30mins before bed i'll have a casein shake

i drink 1 big bottle of water during the day, and at least have two cups of coffee white no sugar. Sorry for the long winded post, i wanted to give you as much info as possible, if you have any tips of any ideas of helping me shifting this weight, it'll be much appreciated,

regards

Vijay Suman


----------



## bayman (Feb 27, 2010)

You can't spot reduce fat unfortunately mate, and I doubt you're as lean as you think if you have a 38inch waist.

You probably need to have a good look at the beginner stickies including how to train properly. Diet will dictate results in the main, any idea of your calorie or macro breakdown of the above meals?


----------



## Malibu (May 13, 2010)

How to lose belly fat

1. Figure out how to get your diet perfect

2. Fat is now gone


----------



## geeby112 (Mar 15, 2008)

Get a pic up.

38" waste while being lean everywhere else is different.


----------



## bayman (Feb 27, 2010)

geeby112 said:


> 38" waste while being lean everywhere else is different.


Or most probably inaccurate.


----------



## Craig660 (Dec 8, 2005)

Get on the DNP , problem solved


----------



## raptordog (Oct 9, 2008)

Waist pic's or you aint got one..... 

How old are you and do you drink alcohol at all. ps (wanting pic's and asking your age.........no **** interest lol)


----------



## bayman (Feb 27, 2010)

Craig660 said:


> Get on the DNP , problem solved


Yay, let's just recommend pretty dangerous drugs to anyone regardless of experience! Idiot.


----------



## Bish83 (Nov 18, 2009)

38inch waist but lean all over could mean he is just really bloated.

I know of a guy that suffered from bloat and was convinced it was muscle since it felt hard.

Bayman you can't expect this to stay on topic and get a positive reply when you call someone an idiot mate.


----------



## bayman (Feb 27, 2010)

Bish83 said:


> Bayman you can't expect this to stay on topic and get a positive reply when you call someone an idiot mate.

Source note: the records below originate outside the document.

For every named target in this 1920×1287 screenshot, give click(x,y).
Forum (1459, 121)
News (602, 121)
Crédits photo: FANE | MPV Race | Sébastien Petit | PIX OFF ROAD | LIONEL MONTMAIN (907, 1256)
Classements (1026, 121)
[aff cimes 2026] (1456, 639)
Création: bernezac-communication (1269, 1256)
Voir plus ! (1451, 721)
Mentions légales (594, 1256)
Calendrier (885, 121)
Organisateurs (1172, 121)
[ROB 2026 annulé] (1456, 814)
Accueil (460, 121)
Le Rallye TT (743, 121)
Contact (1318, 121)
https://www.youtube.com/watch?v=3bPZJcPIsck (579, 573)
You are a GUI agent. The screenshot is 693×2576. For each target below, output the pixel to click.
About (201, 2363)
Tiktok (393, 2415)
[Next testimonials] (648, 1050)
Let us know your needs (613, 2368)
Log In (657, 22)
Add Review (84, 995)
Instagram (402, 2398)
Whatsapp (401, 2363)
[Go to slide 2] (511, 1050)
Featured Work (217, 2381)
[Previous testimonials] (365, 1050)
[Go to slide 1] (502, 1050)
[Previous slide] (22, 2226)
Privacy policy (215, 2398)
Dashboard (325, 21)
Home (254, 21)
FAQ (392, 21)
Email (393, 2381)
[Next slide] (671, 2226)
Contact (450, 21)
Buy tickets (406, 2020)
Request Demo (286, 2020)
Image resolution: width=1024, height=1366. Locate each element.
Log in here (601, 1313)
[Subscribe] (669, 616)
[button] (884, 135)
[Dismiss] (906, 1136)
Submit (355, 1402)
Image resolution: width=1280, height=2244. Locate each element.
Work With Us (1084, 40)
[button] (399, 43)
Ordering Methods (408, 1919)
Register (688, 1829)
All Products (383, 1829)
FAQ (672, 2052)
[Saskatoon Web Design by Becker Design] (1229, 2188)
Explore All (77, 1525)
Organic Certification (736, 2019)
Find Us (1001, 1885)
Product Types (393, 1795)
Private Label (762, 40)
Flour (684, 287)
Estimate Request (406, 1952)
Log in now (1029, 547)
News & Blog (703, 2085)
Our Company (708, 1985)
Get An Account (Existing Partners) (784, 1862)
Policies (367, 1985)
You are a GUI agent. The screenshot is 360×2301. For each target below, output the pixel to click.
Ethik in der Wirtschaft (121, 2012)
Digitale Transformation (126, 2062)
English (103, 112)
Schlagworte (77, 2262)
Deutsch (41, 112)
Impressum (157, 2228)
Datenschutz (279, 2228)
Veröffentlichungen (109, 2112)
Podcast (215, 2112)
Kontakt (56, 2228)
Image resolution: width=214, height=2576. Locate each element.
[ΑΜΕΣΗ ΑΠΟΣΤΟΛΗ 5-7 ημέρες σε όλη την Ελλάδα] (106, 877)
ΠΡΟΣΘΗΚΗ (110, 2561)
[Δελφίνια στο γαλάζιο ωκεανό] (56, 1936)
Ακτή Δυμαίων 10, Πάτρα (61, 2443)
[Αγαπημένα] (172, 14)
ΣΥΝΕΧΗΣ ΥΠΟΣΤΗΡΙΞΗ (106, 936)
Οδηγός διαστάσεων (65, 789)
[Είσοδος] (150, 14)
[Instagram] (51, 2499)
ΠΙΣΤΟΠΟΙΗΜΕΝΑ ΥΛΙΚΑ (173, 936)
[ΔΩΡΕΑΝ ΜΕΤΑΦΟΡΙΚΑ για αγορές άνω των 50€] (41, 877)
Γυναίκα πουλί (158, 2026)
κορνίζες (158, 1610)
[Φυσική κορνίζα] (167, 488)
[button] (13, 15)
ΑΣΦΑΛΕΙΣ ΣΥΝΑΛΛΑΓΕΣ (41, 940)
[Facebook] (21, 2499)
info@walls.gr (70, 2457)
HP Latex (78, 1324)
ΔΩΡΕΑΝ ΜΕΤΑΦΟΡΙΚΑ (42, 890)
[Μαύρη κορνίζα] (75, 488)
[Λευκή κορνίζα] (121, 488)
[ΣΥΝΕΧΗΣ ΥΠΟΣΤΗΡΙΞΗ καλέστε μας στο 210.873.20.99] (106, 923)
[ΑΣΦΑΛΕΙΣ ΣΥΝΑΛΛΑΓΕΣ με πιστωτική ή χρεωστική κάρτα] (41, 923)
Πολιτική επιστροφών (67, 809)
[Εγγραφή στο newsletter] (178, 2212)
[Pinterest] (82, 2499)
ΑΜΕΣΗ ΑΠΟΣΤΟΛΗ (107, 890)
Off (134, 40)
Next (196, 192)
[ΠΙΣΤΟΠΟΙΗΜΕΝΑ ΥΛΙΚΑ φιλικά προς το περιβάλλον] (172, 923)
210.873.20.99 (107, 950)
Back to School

Recommending DNP to a first time poster? Looks like idiotic behaviour to me...


----------



## A-BOMB (May 4, 2012)

id say diet tbh pall i was 38 inch waist now 32" didnt take long either


----------



## VJ01 (Apr 20, 2008)

Bish83 said:


> 38inch waist but lean all over could mean he is just really bloated.
> 
> I know of a guy that suffered from bloat and was convinced it was muscle since it felt hard.
> 
> Bayman you can't expect this to stay on topic and get a positive reply when you call someone an idiot mate.


Im 27 guys ill have about 2 ciders a month not really a drinker, i think im

just bloated, ill try and post some pics up tomorrow afterwork to give you guys some ideas.


----------



## VJ01 (Apr 20, 2008)

A-BOMB said:


> id say diet tbh pall i was 38 inch waist now 32" didnt take long either


Hello mate can you just give me a guide of what you have in a day, as you've dropped alot of inches of your waist line?

Cheers

VJ


----------



## dtlv (Jul 24, 2009)

The dreaded belly fat pouch, lol.

People stress over it because it's very visible and the last (along with fat on the glutes) obvious fat store to disappear when dropping bodyfat, and the first area to get fatty when increasing bodyfat. For most guys, when they get down to about 13% b/fat, that fat pouch is very obvious because at that point most of the upper body looks fairly lean and the belly stands out like big lump.

In truth, the best and only real way to get rid of it is to lessen total bodyfat... if you can get to around 10% b/fat or lower the pouch will disappear and the abs show through nicely, so really the answer is either just to be patient and drop more fat overall, or to get used to it whilst on a bulk.

the only advice that generally helps keep the midsection tight is to avoid training the area excesively with heavy weighted exercises. This has nothing to do with localised fat burning, but does prevent excessive thickening of the abdominal wall and getting a thick waist that way.

Do train your abs, but do mostly higher rep work with little or no added resistance.


----------



## Craig660 (Dec 8, 2005)

bayman said:


> *Yay, let's just recommend pretty dangerous drugs to anyone regardless of experience*! Idiot.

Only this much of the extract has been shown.